■ WHAT THE EXERCISE ASKS:
Write out, without any change, the lines in the material below that run from the line with "Tags (902, 1466)" through the line with "關於Puff.hk (165, 30)", both included.
- - -
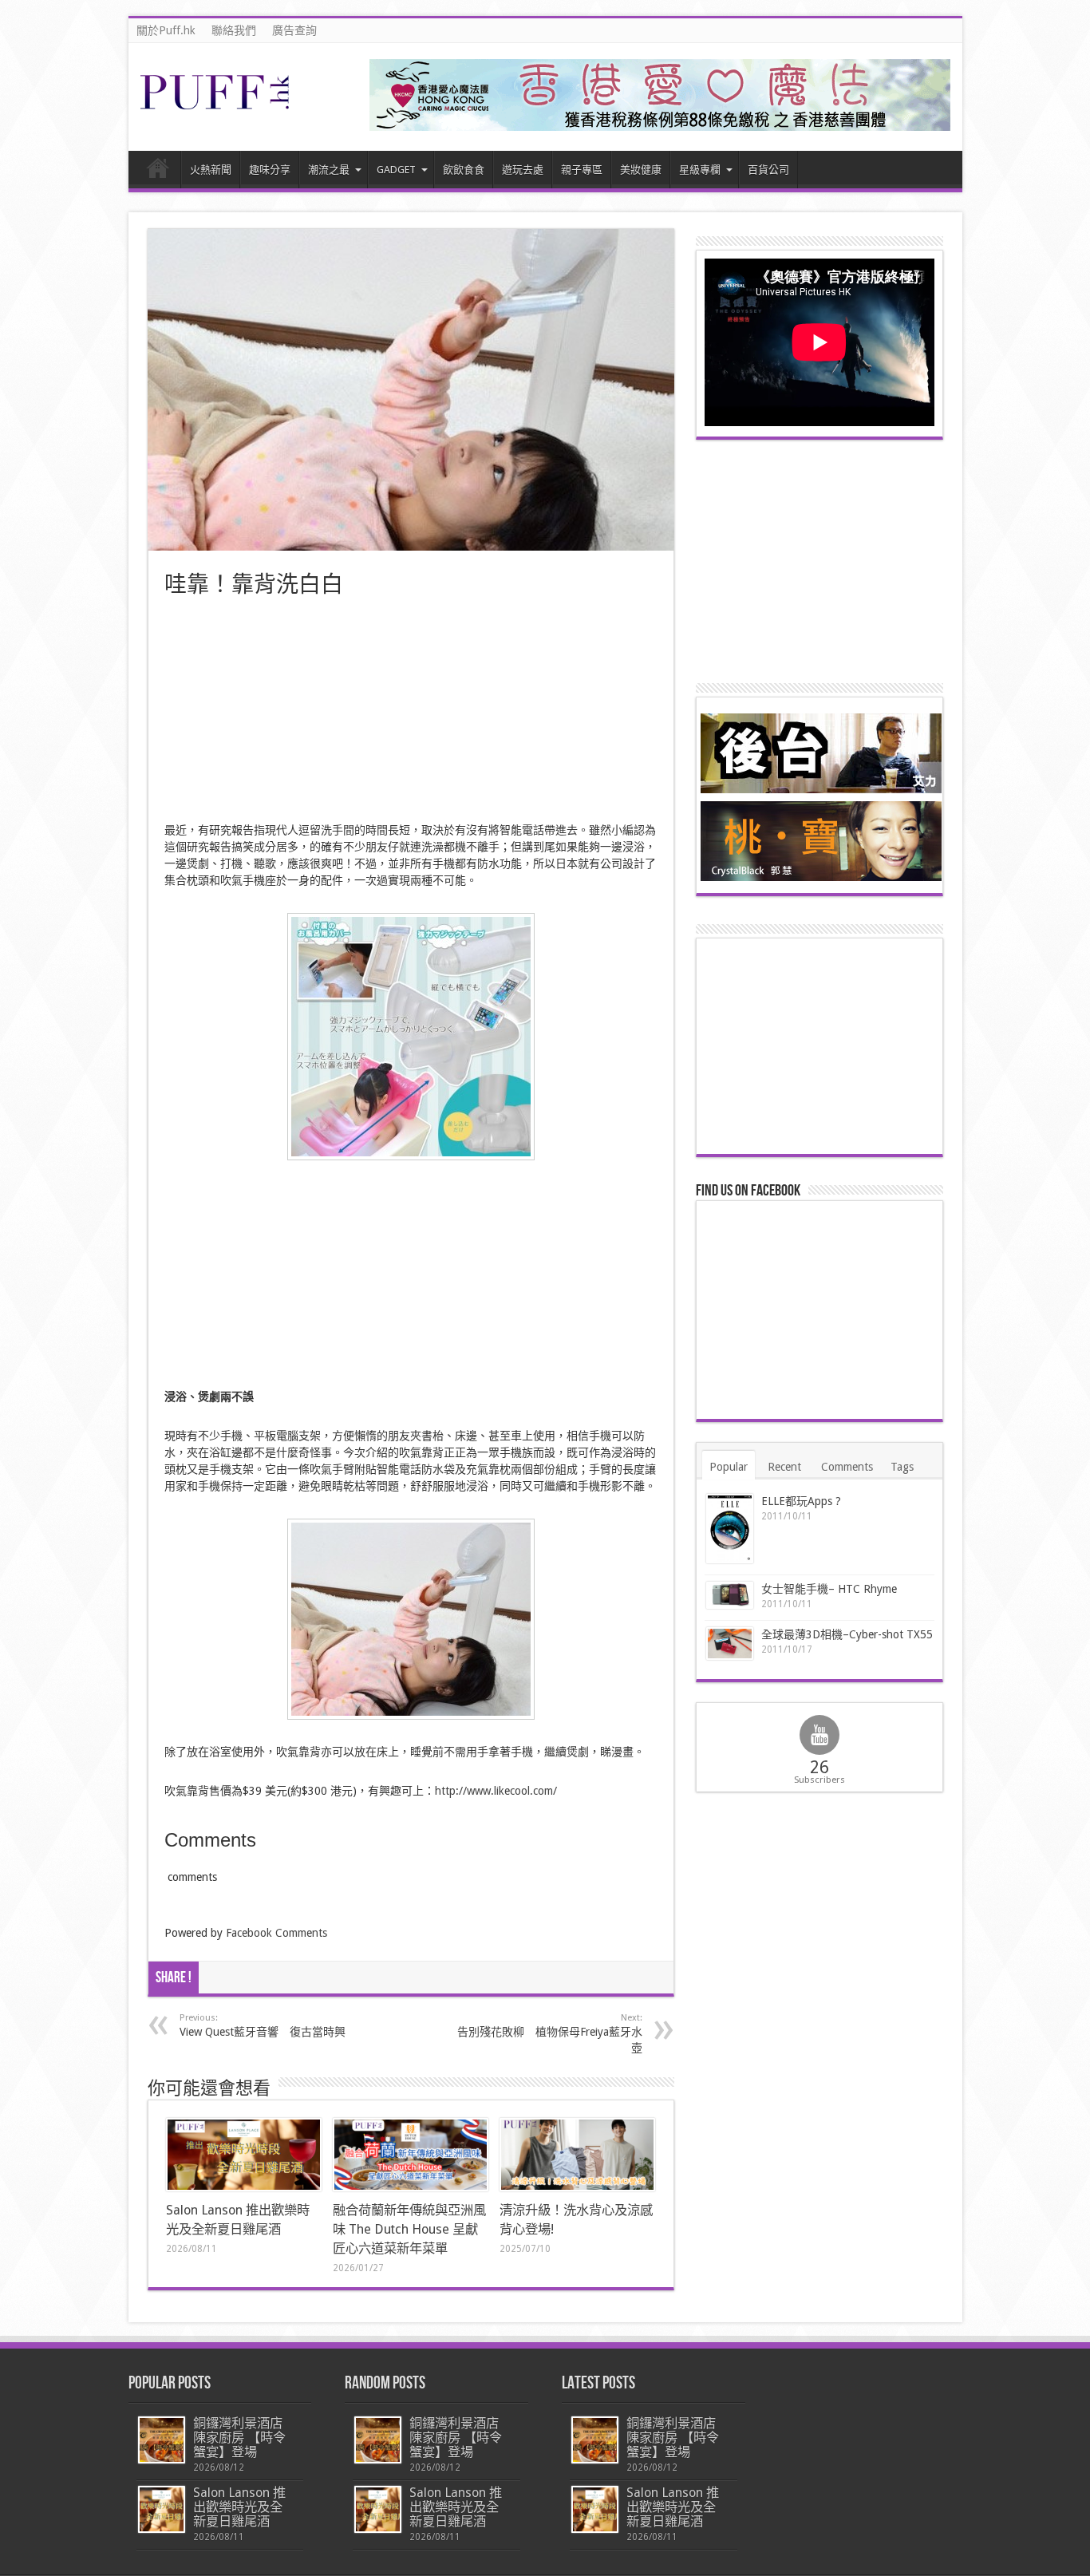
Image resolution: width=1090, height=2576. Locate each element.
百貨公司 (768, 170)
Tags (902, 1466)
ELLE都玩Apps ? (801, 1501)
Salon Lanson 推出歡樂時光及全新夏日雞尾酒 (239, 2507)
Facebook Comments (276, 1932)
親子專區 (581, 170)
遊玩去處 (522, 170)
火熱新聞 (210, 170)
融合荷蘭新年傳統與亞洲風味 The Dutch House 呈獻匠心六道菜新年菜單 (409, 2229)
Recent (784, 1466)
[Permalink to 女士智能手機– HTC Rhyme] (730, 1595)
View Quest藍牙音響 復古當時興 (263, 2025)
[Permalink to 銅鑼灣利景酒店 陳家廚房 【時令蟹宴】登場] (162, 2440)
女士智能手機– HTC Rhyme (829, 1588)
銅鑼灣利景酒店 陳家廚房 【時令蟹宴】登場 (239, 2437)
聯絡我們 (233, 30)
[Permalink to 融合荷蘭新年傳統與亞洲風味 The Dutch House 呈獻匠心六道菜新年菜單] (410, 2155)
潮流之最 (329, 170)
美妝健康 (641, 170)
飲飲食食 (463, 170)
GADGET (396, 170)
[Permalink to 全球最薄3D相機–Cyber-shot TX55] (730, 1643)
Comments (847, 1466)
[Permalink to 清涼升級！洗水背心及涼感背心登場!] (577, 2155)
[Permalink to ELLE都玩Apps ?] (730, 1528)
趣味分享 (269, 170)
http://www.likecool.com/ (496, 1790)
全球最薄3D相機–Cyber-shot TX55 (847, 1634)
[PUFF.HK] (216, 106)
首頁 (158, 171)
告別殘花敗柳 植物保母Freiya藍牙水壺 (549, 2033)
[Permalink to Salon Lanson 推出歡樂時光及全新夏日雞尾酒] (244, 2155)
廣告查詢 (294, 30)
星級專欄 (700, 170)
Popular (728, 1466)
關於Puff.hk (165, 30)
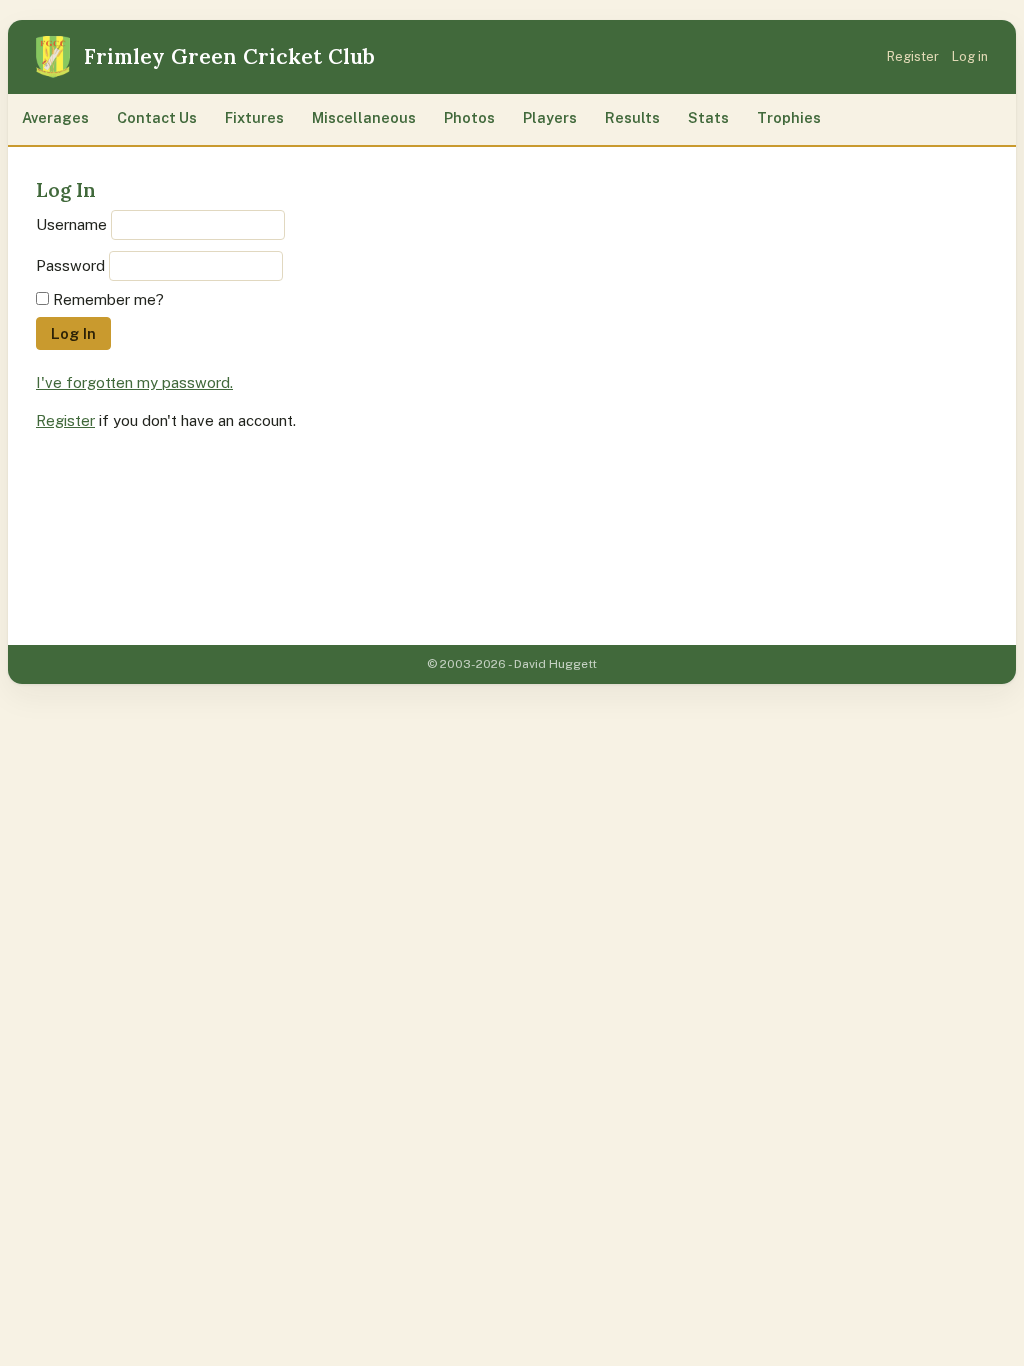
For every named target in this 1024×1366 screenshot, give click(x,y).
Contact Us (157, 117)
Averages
- - -
■ ANSWER FOR THIS EXERCISE:
Tags (902, 1466)
ELLE都玩Apps ? (801, 1501)
Salon Lanson 推出歡樂時光及全新夏日雞尾酒 (239, 2507)
Facebook Comments (276, 1932)
親子專區 (581, 170)
遊玩去處 (522, 170)
火熱新聞 (210, 170)
融合荷蘭新年傳統與亞洲風味 The Dutch House 呈獻匠心六道菜新年菜單 (409, 2229)
Recent (784, 1466)
[Permalink to 女士智能手機– HTC Rhyme] (730, 1595)
View Quest藍牙音響 復古當時興 (263, 2025)
[Permalink to 銅鑼灣利景酒店 陳家廚房 【時令蟹宴】登場] (162, 2440)
女士智能手機– HTC Rhyme (829, 1588)
銅鑼灣利景酒店 陳家廚房 【時令蟹宴】登場 (239, 2437)
聯絡我們 (233, 30)
[Permalink to 融合荷蘭新年傳統與亞洲風味 The Dutch House 呈獻匠心六道菜新年菜單] (410, 2155)
潮流之最 (329, 170)
美妝健康 (641, 170)
飲飲食食 (463, 170)
GADGET (396, 170)
[Permalink to 全球最薄3D相機–Cyber-shot TX55] (730, 1643)
Comments (847, 1466)
[Permalink to 清涼升級！洗水背心及涼感背心登場!] (577, 2155)
[Permalink to ELLE都玩Apps ?] (730, 1528)
趣味分享 (269, 170)
http://www.likecool.com/ (496, 1790)
全球最薄3D相機–Cyber-shot TX55 (847, 1634)
[PUFF.HK] (216, 106)
首頁 (158, 171)
告別殘花敗柳 植物保母Freiya藍牙水壺 (549, 2033)
[Permalink to Salon Lanson 推出歡樂時光及全新夏日雞尾酒] (244, 2155)
廣告查詢 (294, 30)
星級專欄 (700, 170)
Popular (728, 1466)
關於Puff.hk (165, 30)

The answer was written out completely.